# UK Soap and Drama Discussion > EastEnders > Spoilers >  Chrissie Great Escape

## angelblue

Source The Sun newpaper

Killer be arrested Chris in break for the border
 NOT- SO- GREAT ESCAPE 

Queen Vic murderer Chrissie Watts will be arrested as she tries to flee the country in a Great Escape -style plot.

The Eastenders pub boss is just minutes away from jetting aboard when she is caught.

The plot mirrors war movie The Great Escape, when steve MCQueen breaks out of WW11 PoW camp.

He gets all the way to the swiss boarder on a motorbike only to be caught at the last minute.

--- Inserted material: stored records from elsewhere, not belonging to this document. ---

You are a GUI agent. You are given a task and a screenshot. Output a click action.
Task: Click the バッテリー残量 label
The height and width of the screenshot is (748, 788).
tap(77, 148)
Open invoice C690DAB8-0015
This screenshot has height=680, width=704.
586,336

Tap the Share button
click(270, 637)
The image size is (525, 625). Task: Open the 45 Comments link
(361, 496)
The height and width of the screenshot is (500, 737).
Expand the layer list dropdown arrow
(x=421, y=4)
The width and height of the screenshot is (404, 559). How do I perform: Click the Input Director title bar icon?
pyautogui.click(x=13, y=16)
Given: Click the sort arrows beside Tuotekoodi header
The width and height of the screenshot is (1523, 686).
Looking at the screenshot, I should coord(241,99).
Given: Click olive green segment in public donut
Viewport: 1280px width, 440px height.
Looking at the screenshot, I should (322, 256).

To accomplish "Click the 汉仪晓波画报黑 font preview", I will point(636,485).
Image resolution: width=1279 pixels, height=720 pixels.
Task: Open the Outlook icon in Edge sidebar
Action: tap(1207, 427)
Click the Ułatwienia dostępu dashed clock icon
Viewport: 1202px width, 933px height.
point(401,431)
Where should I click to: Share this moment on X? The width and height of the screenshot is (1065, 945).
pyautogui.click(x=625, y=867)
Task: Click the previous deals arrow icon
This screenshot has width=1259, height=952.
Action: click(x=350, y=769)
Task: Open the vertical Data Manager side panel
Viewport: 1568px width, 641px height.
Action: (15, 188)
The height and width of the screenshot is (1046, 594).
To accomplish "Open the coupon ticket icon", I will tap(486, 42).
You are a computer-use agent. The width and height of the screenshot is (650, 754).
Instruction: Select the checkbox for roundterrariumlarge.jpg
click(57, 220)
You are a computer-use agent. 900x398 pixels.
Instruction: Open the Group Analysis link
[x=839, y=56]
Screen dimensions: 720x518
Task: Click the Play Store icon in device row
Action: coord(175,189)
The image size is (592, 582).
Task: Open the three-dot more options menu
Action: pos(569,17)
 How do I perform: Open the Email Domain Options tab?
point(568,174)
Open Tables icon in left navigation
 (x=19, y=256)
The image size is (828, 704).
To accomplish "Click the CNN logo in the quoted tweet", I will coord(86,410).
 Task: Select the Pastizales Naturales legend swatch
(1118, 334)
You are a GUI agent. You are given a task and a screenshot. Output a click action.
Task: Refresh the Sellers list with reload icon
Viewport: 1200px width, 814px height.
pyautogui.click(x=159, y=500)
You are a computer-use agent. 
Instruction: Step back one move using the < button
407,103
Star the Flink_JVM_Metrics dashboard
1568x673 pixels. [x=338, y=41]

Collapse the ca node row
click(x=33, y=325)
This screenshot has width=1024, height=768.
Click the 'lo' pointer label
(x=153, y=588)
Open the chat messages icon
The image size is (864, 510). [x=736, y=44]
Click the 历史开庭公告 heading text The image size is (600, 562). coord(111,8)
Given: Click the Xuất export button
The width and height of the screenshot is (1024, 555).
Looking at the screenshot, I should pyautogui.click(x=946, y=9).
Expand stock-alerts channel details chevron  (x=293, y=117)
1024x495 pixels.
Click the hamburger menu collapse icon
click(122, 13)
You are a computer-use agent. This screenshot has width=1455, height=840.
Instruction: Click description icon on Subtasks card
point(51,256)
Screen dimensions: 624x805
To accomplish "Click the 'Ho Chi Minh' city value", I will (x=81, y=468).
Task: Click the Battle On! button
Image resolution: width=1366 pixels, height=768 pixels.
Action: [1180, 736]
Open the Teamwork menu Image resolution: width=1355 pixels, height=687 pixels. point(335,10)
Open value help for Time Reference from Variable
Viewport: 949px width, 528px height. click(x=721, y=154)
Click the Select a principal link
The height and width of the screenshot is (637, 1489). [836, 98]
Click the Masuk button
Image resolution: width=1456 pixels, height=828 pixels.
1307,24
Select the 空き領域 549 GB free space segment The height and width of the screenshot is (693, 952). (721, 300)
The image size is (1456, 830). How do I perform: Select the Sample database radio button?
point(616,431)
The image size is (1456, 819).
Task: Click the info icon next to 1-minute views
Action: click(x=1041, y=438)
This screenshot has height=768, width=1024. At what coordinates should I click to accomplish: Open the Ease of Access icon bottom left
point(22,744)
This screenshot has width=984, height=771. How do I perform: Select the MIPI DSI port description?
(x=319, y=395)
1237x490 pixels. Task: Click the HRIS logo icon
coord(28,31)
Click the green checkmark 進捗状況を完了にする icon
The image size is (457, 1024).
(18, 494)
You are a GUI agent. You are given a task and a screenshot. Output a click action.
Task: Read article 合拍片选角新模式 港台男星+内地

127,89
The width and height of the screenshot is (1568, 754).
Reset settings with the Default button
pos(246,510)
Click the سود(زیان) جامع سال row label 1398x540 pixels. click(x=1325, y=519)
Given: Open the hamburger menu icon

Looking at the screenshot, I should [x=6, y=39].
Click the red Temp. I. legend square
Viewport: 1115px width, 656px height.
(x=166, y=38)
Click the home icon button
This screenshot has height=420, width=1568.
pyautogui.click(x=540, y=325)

We`ve pictured escapee Chrissie, played by Tracy- ann Oberman. as she might have looked in his place, 

She gets as far as the airport with her toy boy lover Jake Moon, played by Joel Beckett.

But cop nick her for husband Dirty Den`s murder -despite her trying to pin the blame on Sam Mitchell (kim Medcalf). Eastenders bosses are keeping jake`s fate a secert.

An insider said yesterday:"The police are sniffing all over Albert Square after Den`s body is found  and Chrissie starts to get twitchy. She decides to flee the country and takes Jake with her. Just as it looks like they are going to get away with it, the cops descend on them.

"It`s like the Great Escape when you think Steve McQueen is home and dry."The scenes will be shown in the autunm

----------


## Kim

Cool, can't wait for it to happen.

----------


## BlackKat

Jakey! *gulps* Sounds exciting.   :Cheer:

----------


## i_luv_dennis

cant wait so good

----------


## Johnny Allen

Excellent, sounds great

----------


## eastie

Great! cant wait!

----------


## Layne

Sounds good, but this is before the funeral yes???

----------


## angelblue

no  :Smile:

----------


## BlackKat

> Sounds good, but this is before the funeral yes???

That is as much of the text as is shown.